Just when the crisis really begins to hit.
BTW, it’s really, really noticeable now. I’ve been working from home for a year, so I’ve been tending the garden at my former grandparents’ house, and what’s happening there is a very objective measure of how things have changed:
1) Last year it didn’t rain at all from the beginning of August to the beginning of November. This is not unusual in August, but extremely unusual in September and October. And we actually started running out of water in October, with restrictions imposed.
2) September was just another August in terms of temperatures, i.e. 30°C every day, then October was 25°C every day.
3) Normally, fresh vegetables would be finished between mid-September and the end of September, because the first frosts would come then and kill the plants. It’s been like this throughout the 20th century (I have direct memories from the early 1990s). Last year, the last fresh tomatoes were picked around November 10th. Only then did the frosts hit, but it was still 20-25°C a few days before. Completely absurd for our region.
4) There was barely a winter. This has been the norm for some time now – it started to get noticeably shorter around the year 2000, but now it’s hard to even call it winter. Two cold spells of a week each in December and January, otherwise it was 20-25°C around New Year’s, and the weather colder (but “cold” like 10°C, not -10°C like it should be) ended at the end of January. This for a place that was buried under half a meter of snow for months a few decades ago.

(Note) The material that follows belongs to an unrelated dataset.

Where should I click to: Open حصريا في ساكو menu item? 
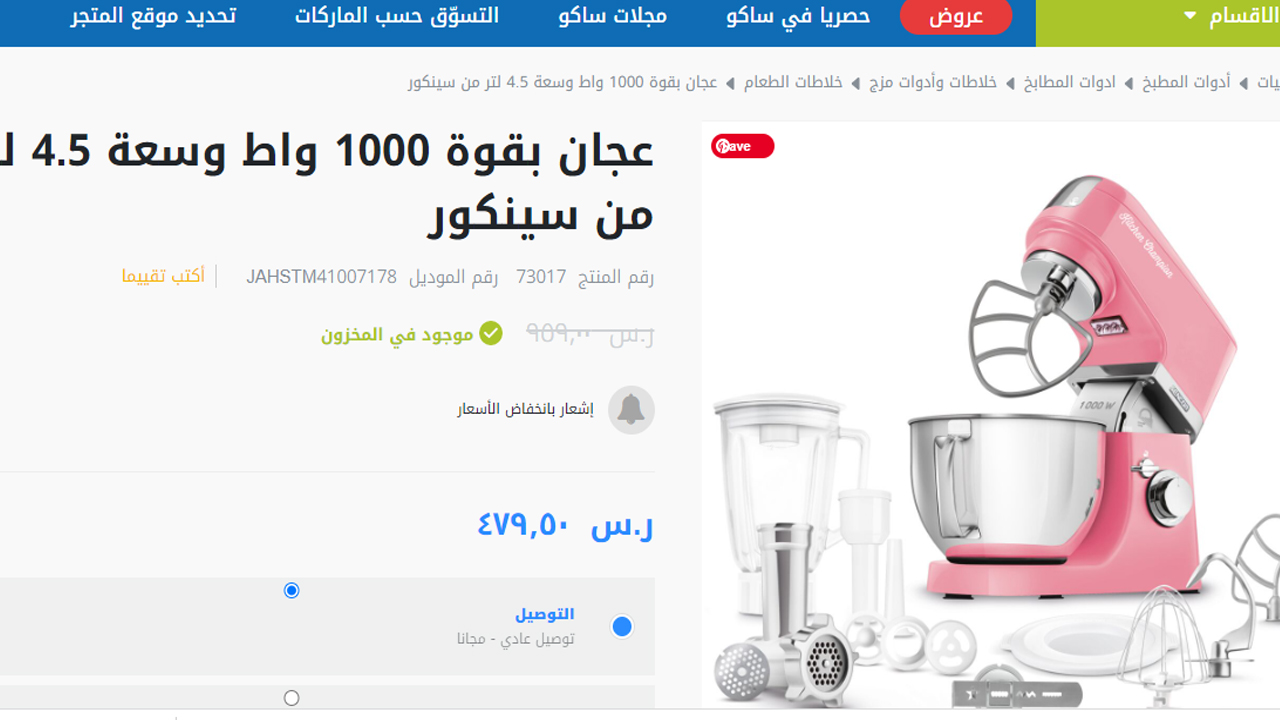(x=798, y=16)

5) Then, it was even more visible this year: normally, the trees will be green and flowering after April 15th here. This year it happened around March 15th. Strawberry season runs from around May 20 to June 10, this year they were ready in early May. The cherries were ripe from May 10 to 15. Usually it’s an early June affair. The apricots are ready around July 1st, this year they all already fell from the trees a few days ago and were ready around June 10th. Tomatoes, peppers, cucumbers, etc., you start picking July 1st at the earliest, but it was June 15th. Basically, everything shifted 15 to 20 days earlier.

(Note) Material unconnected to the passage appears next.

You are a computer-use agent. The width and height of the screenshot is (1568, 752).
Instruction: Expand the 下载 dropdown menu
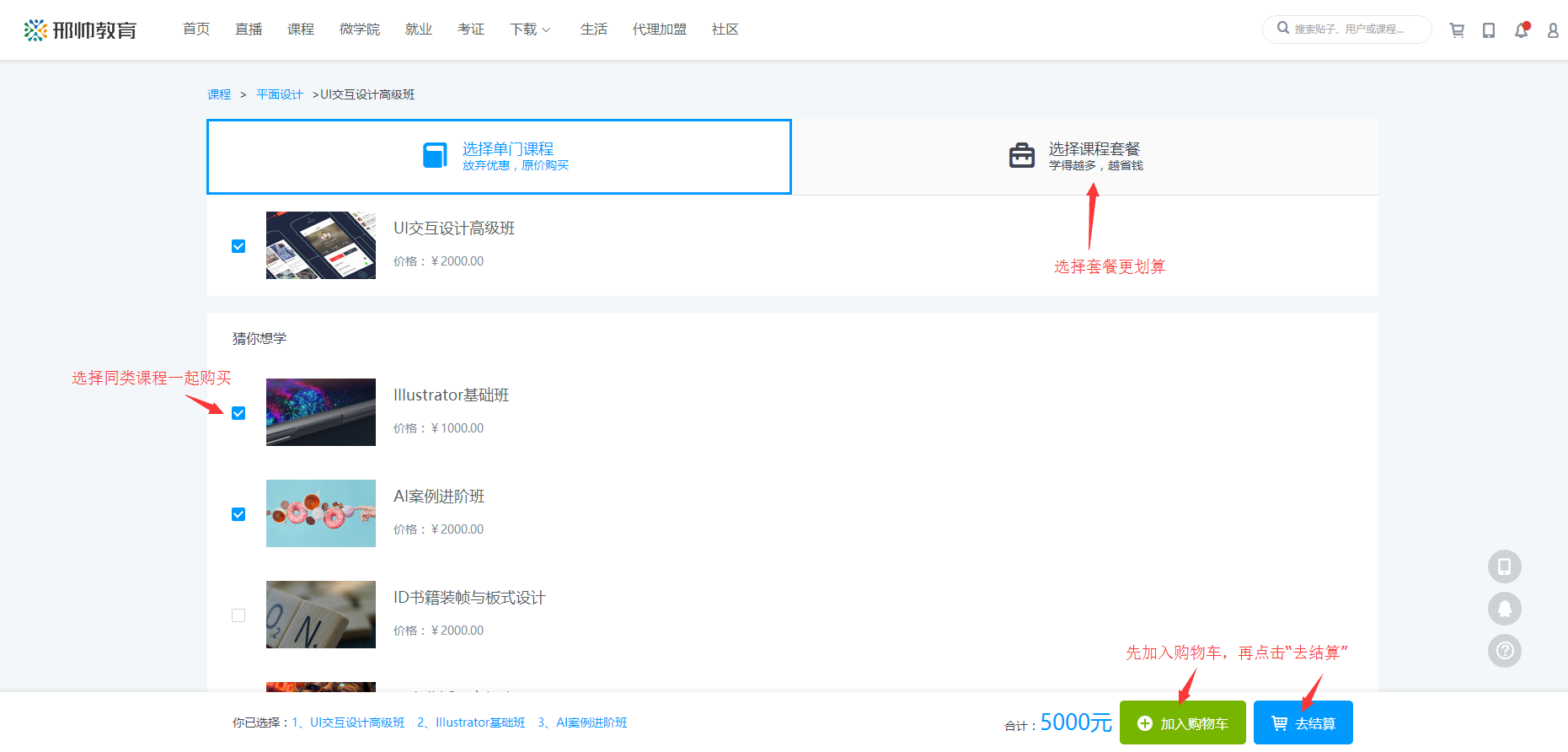tap(529, 30)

6) This may sound great: who doesn’t want fresh vegetables in November? — but again, last year it didn’t rain for two months during the second major rainy season. The main rainy season is from May to June, and we had regular rains in May, but June was completely dry. Combine that with the disappearance of mountain snowpacks and you see where this is going in the long term.
It is true that there have always been year-to-year variations in temperatures and precipitation, but the growing seasons have remained largely constant regardless of this. When they change like this, it is an unmistakable sign of serious changes.
This is therefore a real problem: even as the effects of climate change become impossible to ignore, how can we make the population believe that nothing is happening?
Lambert agreed: “They must be cops.” Who else would be so stupid?